BOGOTA—A group of Colombian soldiers were convicted Monday of killing 10 police on an anti-drugs mission two years ago, a case that highlighted the corrupting power wielded by cocaine smugglers in this Andean country.

The 15 soldiers, none of whom were wounded in the May 2006 incident, were found guilty of aggravated homicide. They had claimed the deaths were the result of a "friendly fire" accident, but prosecutors said they were bribed by drug lords to carry out the massacre.

Corruption is a chronic problem in Colombia, the world's biggest cocaine exporter.

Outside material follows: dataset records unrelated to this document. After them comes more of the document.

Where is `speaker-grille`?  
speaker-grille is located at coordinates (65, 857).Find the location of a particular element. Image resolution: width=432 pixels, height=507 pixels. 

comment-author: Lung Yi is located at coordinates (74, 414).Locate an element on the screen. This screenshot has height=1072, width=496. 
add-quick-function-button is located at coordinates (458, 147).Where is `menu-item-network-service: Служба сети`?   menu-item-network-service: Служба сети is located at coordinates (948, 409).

The country was nonetheless shocked by the ambush in which witnesses said the victims shouted, "Don't shoot. We are police. We have families" before the soldiers shot hundreds of bullets from short range near the western town of Jamundi.

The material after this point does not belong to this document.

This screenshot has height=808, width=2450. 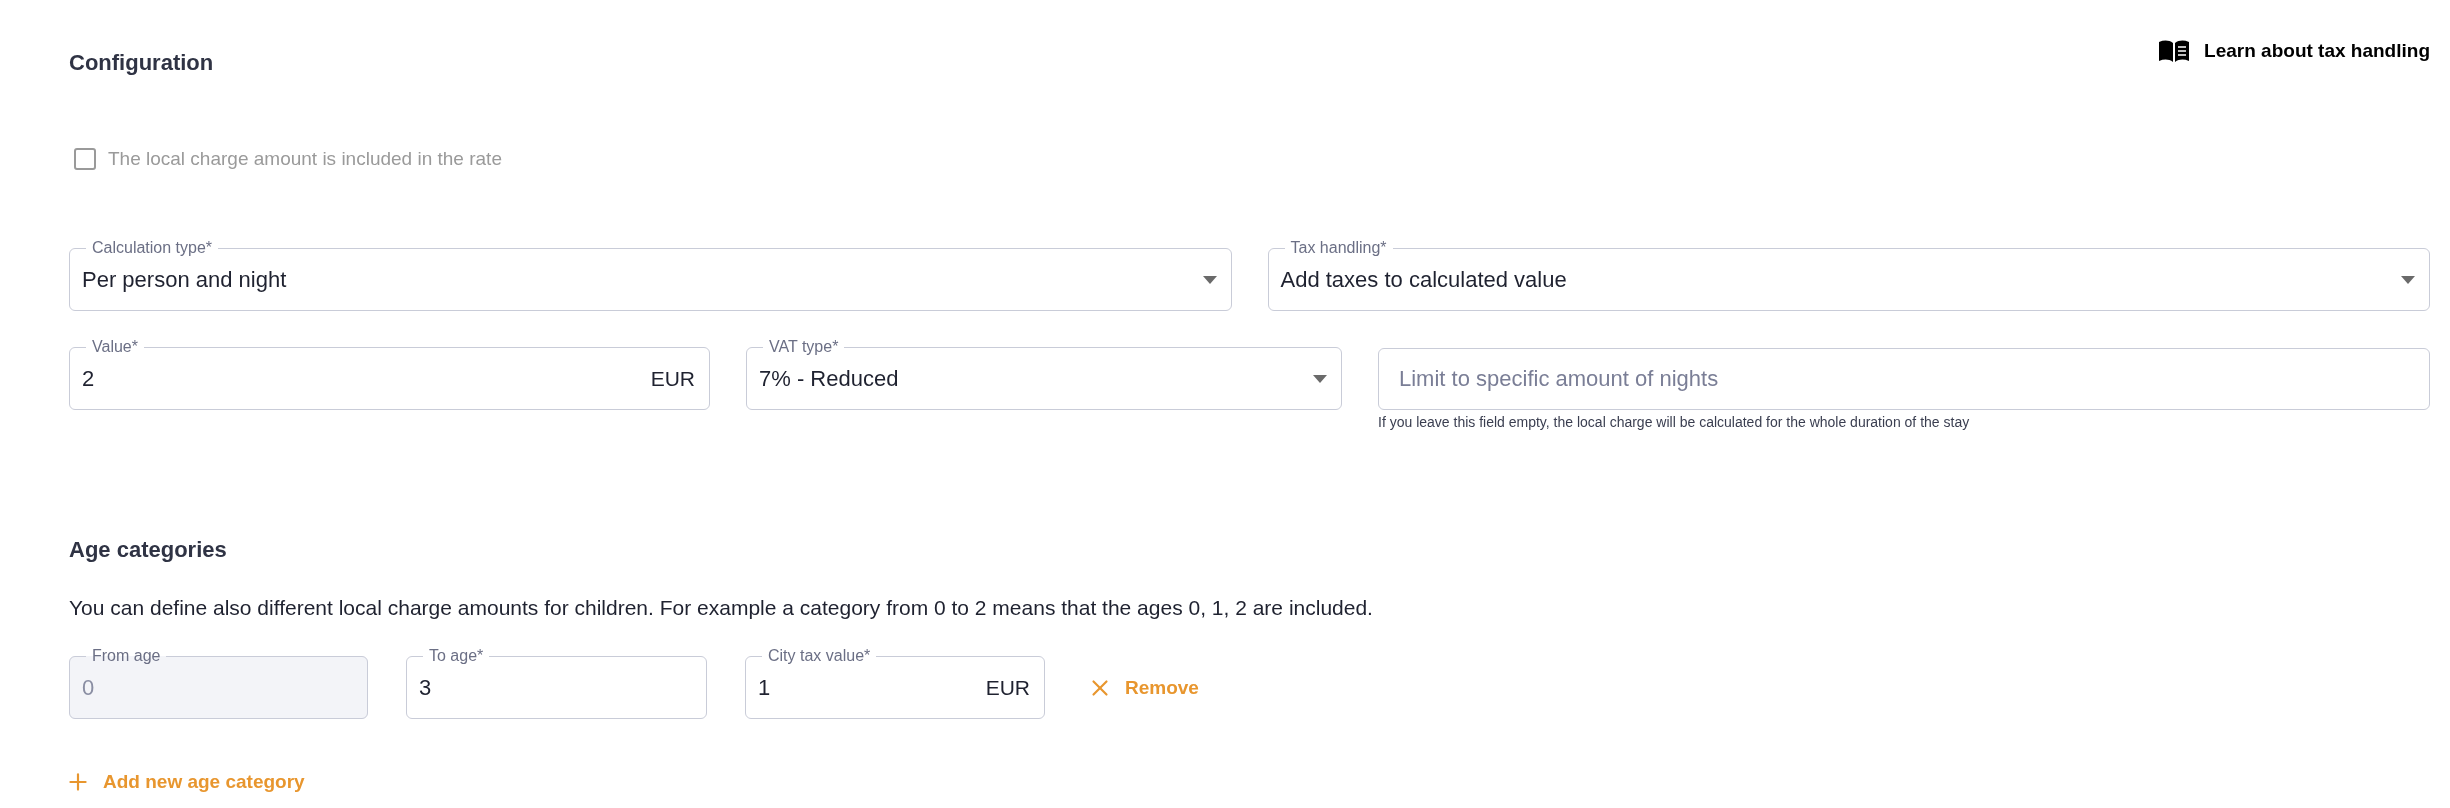 I want to click on book-icon, so click(x=2174, y=51).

The judge's decision was "very just," a family member of one of the slain police officers told local television, without giving his name.

Sentences will be announced in about two weeks.

Colombia is in a four-decade-old guerrilla war driven over the last 20 years by the cocaine trade, as criminal gangs, leftist rebels and right-wing paramilitaries fight over smuggling routes.

Security has increased under conservative President Alvaro Uribe. But his international standing has been damaged by investigations showing some of his closest political allies have been in the pay of drug-running paramilitary militias formed in the 1980s to help rich Colombians fight the rebels.

He remains popular at home for sparking economic growth with his U.S.-backed security policies.

The United States has spent $5.5 billion in mostly military aid to the country over the last seven years. But U.S. congressional Democrats are blocking a free trade deal and threaten to reduce aid in part over concerns that the Colombian army continues abusing human rights.

Key U.S. lawmakers say they worry about Colombia's failure to prosecute paramilitary death squads that have killed labor union leaders as part of their dirty war against leftists.